Print the listing lines again without any changes, between the line holding "Where should I click to: Click the YouTube" and the line holding "tap(17, 169)", inclusive, and leave the pictures out.

ENTRIES SUPPLIED
★ ★ ★
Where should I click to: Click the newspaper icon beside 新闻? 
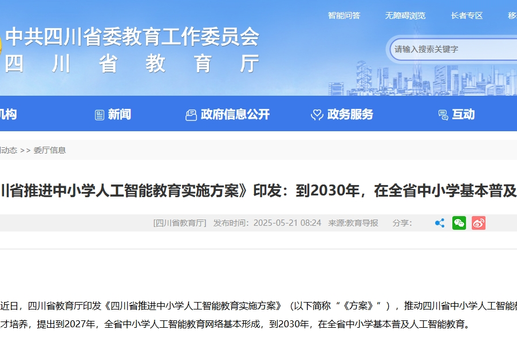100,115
★ ★ ★
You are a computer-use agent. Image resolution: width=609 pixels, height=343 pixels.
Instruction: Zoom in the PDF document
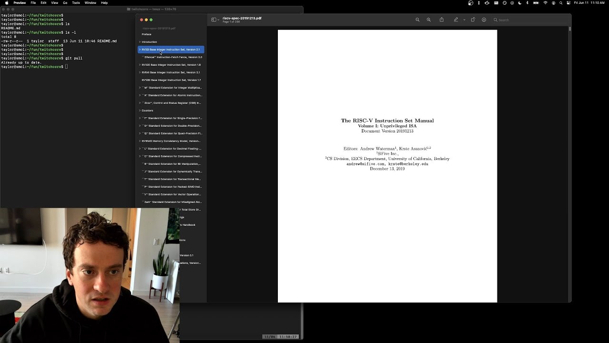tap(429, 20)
★ ★ ★
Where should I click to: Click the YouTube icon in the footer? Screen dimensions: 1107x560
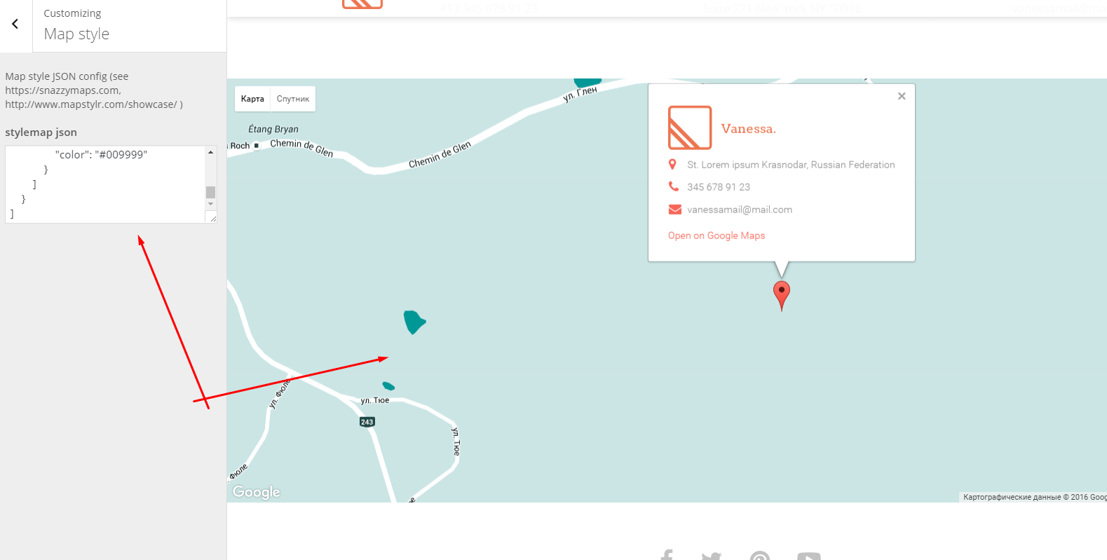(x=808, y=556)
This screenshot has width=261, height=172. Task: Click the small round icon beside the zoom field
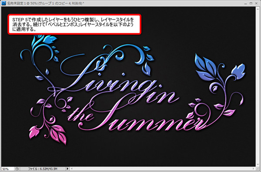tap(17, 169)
★ ★ ★
TASK ANSWER
Where should I click to: Click the YouTube icon in the footer? Screen dimensions: 1107x560
(x=808, y=556)
This screenshot has width=261, height=172. Task: Click the small round icon beside the zoom field
tap(17, 169)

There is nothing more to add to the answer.